Short task -
Copy out the records below word for word, from their first line through the line containing "[x=73, y=9]", both ends included.

______________________________

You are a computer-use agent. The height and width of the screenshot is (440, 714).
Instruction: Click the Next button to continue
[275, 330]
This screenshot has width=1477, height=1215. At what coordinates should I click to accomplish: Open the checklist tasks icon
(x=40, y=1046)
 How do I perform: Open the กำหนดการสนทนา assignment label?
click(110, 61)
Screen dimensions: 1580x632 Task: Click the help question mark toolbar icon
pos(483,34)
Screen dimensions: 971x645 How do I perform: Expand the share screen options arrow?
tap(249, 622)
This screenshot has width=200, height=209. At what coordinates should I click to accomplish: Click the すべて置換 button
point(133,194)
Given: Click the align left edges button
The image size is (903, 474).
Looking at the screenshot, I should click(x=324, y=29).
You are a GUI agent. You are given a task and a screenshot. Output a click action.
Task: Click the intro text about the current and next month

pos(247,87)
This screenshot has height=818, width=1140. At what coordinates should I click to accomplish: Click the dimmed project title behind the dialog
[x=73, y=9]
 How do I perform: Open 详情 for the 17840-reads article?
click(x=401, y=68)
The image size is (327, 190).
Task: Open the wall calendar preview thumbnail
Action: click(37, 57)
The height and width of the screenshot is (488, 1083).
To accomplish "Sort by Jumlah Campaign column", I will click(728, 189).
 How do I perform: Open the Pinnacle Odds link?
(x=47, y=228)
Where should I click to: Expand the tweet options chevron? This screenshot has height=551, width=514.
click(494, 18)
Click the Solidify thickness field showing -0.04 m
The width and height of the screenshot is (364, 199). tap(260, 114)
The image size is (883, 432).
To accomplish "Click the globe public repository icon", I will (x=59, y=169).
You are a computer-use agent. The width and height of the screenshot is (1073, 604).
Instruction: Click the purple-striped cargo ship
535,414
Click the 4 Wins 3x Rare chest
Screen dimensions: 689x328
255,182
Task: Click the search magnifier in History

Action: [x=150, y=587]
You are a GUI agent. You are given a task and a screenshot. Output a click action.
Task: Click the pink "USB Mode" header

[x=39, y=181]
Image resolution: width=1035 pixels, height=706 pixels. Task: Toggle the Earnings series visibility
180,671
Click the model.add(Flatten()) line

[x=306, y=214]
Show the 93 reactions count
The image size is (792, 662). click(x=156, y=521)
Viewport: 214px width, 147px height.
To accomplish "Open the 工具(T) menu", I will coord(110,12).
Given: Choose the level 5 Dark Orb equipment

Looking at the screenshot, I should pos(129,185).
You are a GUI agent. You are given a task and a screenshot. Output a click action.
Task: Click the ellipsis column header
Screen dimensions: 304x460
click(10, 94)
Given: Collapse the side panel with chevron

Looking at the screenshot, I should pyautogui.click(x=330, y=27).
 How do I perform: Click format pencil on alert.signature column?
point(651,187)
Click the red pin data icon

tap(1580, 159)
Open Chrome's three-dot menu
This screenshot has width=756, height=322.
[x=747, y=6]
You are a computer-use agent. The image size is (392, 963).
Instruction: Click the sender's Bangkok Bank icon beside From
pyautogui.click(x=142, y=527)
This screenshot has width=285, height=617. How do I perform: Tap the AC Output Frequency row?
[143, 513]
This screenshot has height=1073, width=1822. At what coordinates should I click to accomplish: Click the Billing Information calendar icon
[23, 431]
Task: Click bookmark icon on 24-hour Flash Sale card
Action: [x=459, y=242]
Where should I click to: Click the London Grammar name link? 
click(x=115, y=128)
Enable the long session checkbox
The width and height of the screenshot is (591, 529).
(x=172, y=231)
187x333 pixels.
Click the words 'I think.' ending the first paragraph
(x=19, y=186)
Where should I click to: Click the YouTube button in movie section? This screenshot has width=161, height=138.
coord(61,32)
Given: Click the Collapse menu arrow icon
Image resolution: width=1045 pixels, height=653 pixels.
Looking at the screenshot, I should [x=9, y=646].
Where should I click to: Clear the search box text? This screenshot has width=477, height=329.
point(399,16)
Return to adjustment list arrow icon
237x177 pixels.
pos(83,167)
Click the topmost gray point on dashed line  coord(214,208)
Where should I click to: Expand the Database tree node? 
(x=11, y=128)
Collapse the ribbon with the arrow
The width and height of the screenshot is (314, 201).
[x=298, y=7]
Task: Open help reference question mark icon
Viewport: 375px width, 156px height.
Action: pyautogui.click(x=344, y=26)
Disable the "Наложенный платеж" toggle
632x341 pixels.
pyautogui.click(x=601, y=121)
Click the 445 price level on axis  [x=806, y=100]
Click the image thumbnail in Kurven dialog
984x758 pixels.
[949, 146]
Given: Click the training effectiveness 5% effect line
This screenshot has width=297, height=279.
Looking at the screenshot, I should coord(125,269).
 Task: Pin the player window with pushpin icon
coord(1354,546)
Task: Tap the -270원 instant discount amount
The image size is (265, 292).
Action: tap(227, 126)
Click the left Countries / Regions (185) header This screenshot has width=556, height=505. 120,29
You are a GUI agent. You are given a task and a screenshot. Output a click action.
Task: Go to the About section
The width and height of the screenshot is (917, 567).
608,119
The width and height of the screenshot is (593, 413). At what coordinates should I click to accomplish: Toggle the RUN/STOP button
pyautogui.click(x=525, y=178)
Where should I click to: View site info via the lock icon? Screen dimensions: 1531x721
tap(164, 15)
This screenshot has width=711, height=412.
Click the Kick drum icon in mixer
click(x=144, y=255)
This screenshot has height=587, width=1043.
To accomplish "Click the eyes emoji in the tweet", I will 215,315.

______________________________

Exercise answer -
You are a computer-use agent. The height and width of the screenshot is (440, 714).
Instruction: Click the Next button to continue
[275, 330]
This screenshot has width=1477, height=1215. At what coordinates should I click to accomplish: Open the checklist tasks icon
(x=40, y=1046)
 How do I perform: Open the กำหนดการสนทนา assignment label?
click(110, 61)
Screen dimensions: 1580x632 Task: Click the help question mark toolbar icon
pos(483,34)
Screen dimensions: 971x645 How do I perform: Expand the share screen options arrow?
tap(249, 622)
This screenshot has width=200, height=209. At what coordinates should I click to accomplish: Click the すべて置換 button
point(133,194)
Given: Click the align left edges button
The image size is (903, 474).
Looking at the screenshot, I should click(x=324, y=29).
You are a GUI agent. You are given a task and a screenshot. Output a click action.
Task: Click the intro text about the current and next month

pos(247,87)
This screenshot has height=818, width=1140. At what coordinates should I click to accomplish: Click the dimmed project title behind the dialog
[x=73, y=9]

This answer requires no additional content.